In reality, Can says they have not been able to work on that much so far. ‘It is a case of us not having had much time to train because there have been so many games. It has been similar training to the previous trainer [Brendan Rodgers].’
When Klopp was appointed, Liverpool players asked their resident German what he was like. As it happens, Can played three times against Klopp’s Borussia Dortmund, once for Bayern Munich and twice for Bayer Leverkusen, and never lost.
‘The first time I played against him turned out to be my last game for Bayern. I came on for Mario Gomez and we drew 1-1. I couldn’t imagine I would work with him one day in England, though I am really pleased to have such a brilliant coach.
‘Yes, I didn’t lose him in Germany but the games were very tiring! Dortmund always put a lot of pressure on the opposition and made life very difficult. Maybe we just had a good day.
‘I didn’t know him personally but obviously I saw him at work. As you can see, he is very emotional on the sidelines, it is why he is successful.’
Can was one of the players highlighted as a replacement for Steven Gerrard when he left the club in the summer.
Ironically, Can was played as a defender by Rodgers when Crystal Palace won 3-1 in May on Gerrard’s final Anfield appearance but he is back in his favoured midfield slot now. ‘I don’t think anyone can replace Steven Gerrard, be it Messi or whoever,’ he says. ‘Of course I would like to follow in his path but he really was the best player for Liverpool, not just on the pitch but off the pitch as well.
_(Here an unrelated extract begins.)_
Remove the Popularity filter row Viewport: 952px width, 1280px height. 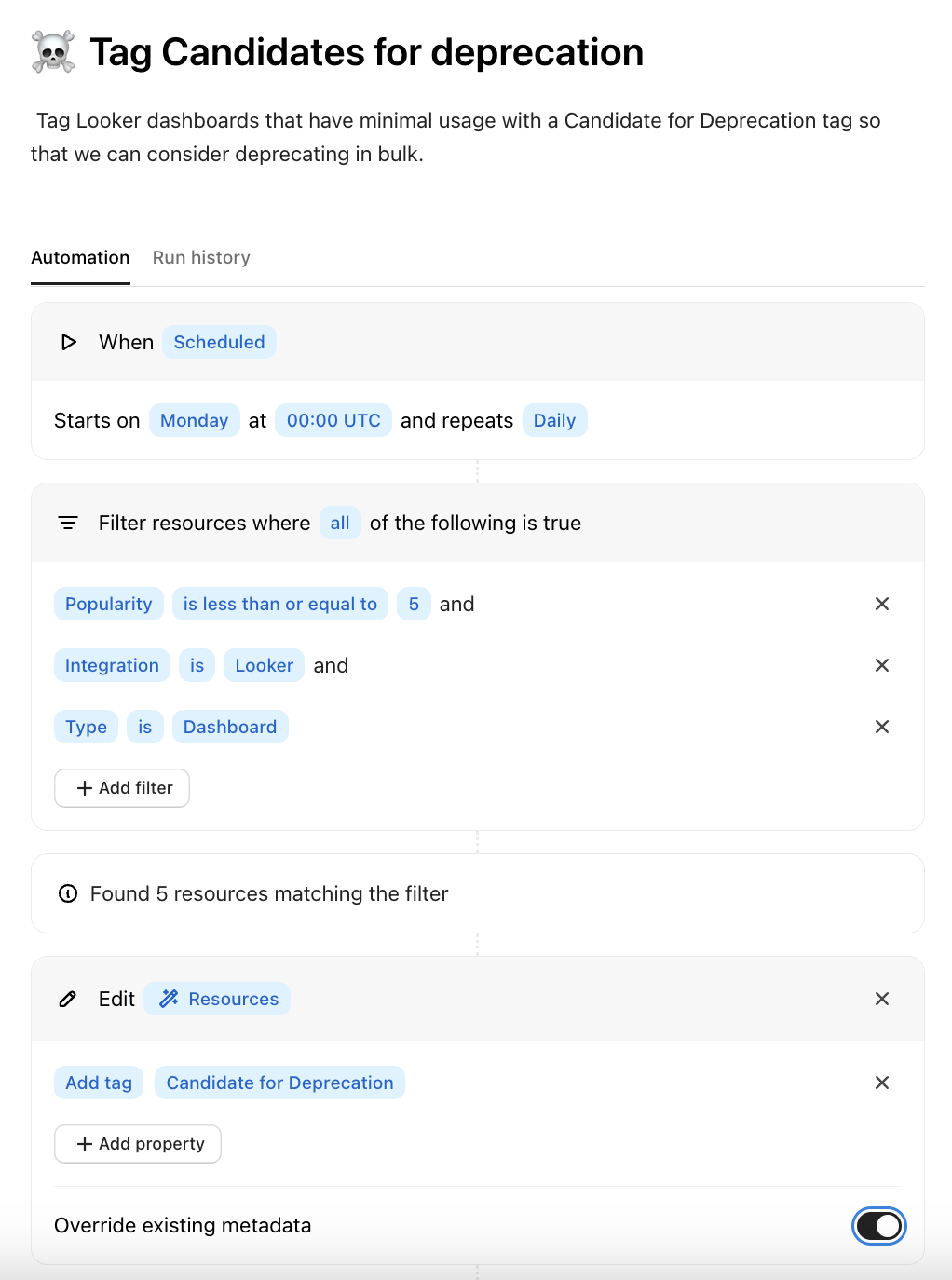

Gerrard will be at Anfield on Sunday as he begins his close-season break from LA Galaxy. He will train with Liverpool to keep his fitness up but the club have dismissed any idea of him returning to the playing staff.
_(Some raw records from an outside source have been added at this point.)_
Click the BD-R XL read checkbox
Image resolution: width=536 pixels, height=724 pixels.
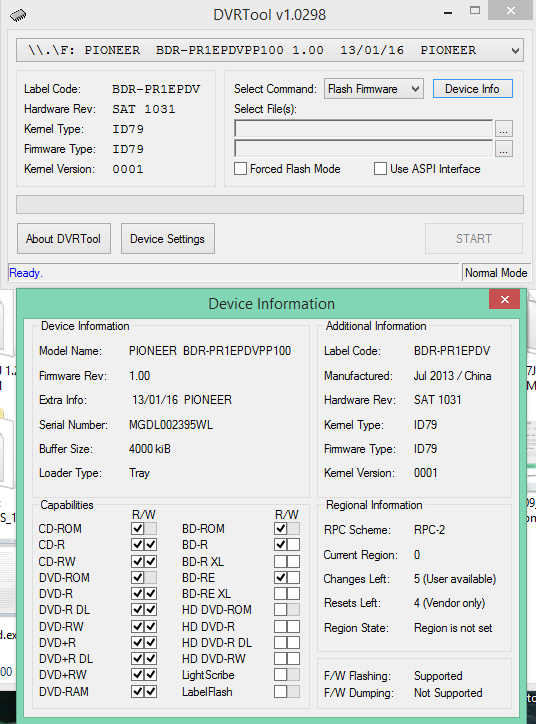[x=281, y=561]
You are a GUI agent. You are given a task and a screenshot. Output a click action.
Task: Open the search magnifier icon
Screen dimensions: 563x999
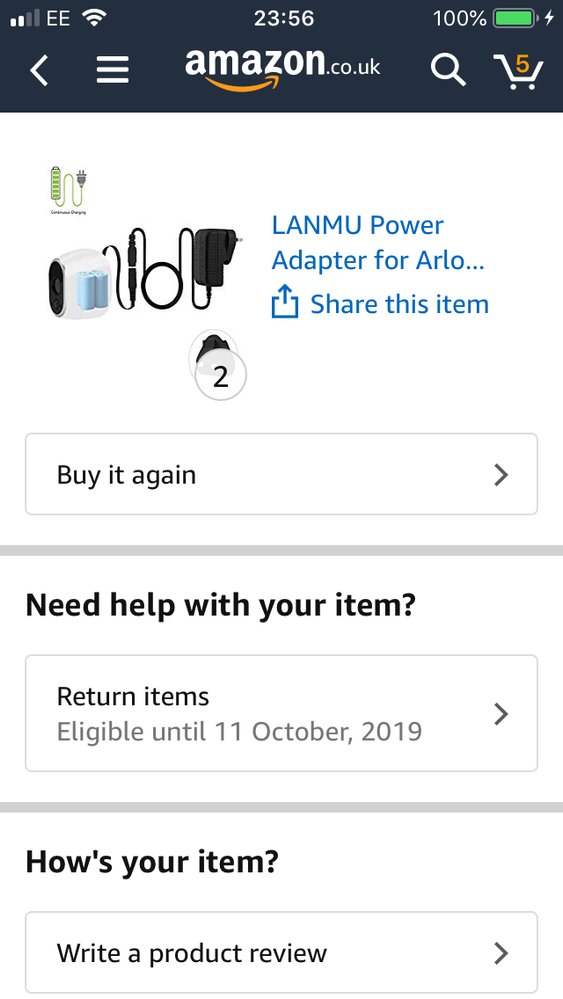click(448, 69)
Can is treated as one of the club’s senior professionals, even though he does not turn 22 until January. ‘I look older!’ he says with a self-deprecating smile. ‘As a kid, my parents told me I always seemed to play football with older people. As a boy, I always trained in the age group above and even kicking about on the street, I’d play with the bigger ones.’
Like Mesut Ozil, Can is a German international of Turkish descent but was born in Frankfurt and chose to represent the country he grew up in. He has the technical ability one would expect from his heritage.
As a youngster at Bayern, he was mentored by Bastian Schweinsteiger, now across the East Lancs at Manchester United.
‘Bastian was a great strategist and a very nice team-mate. He was the first to give the younger players advice and make them comfortable,’ says Can, who moved to Leverkusen to get regular first-team football before joining Liverpool in a £10million deal in 2014.
Capped at every age level by Germany, he helped them reach the semi-finals of the Under-21 European Championship last summer before an embarrassing 5-0 defeat against Portugal and won his first senior caps in the key Euro 2016 qualifiers against Poland and Scotland, which Germany won.
If he continues his current form, he will certainly be in Joachim Low’s Euro 2016 squad next summer. Over here, too, it will be interesting to see if nationality plays a part in Liverpool’s revival with Klopp.
‘I have nothing against a load of Germans coming here, I am happy about that,’ he says. ‘Jurgen Klopp does have a winning mentality, he is hungry for titles. And the way we work is that if we believe it, we have the ability to win a match.
‘The win at Chelsea was extremely important because we hadn’t won an away game for a long time.
‘We want to play in the Champions League. With hard work, hopefully we will get back into the top four. We have a good chance.’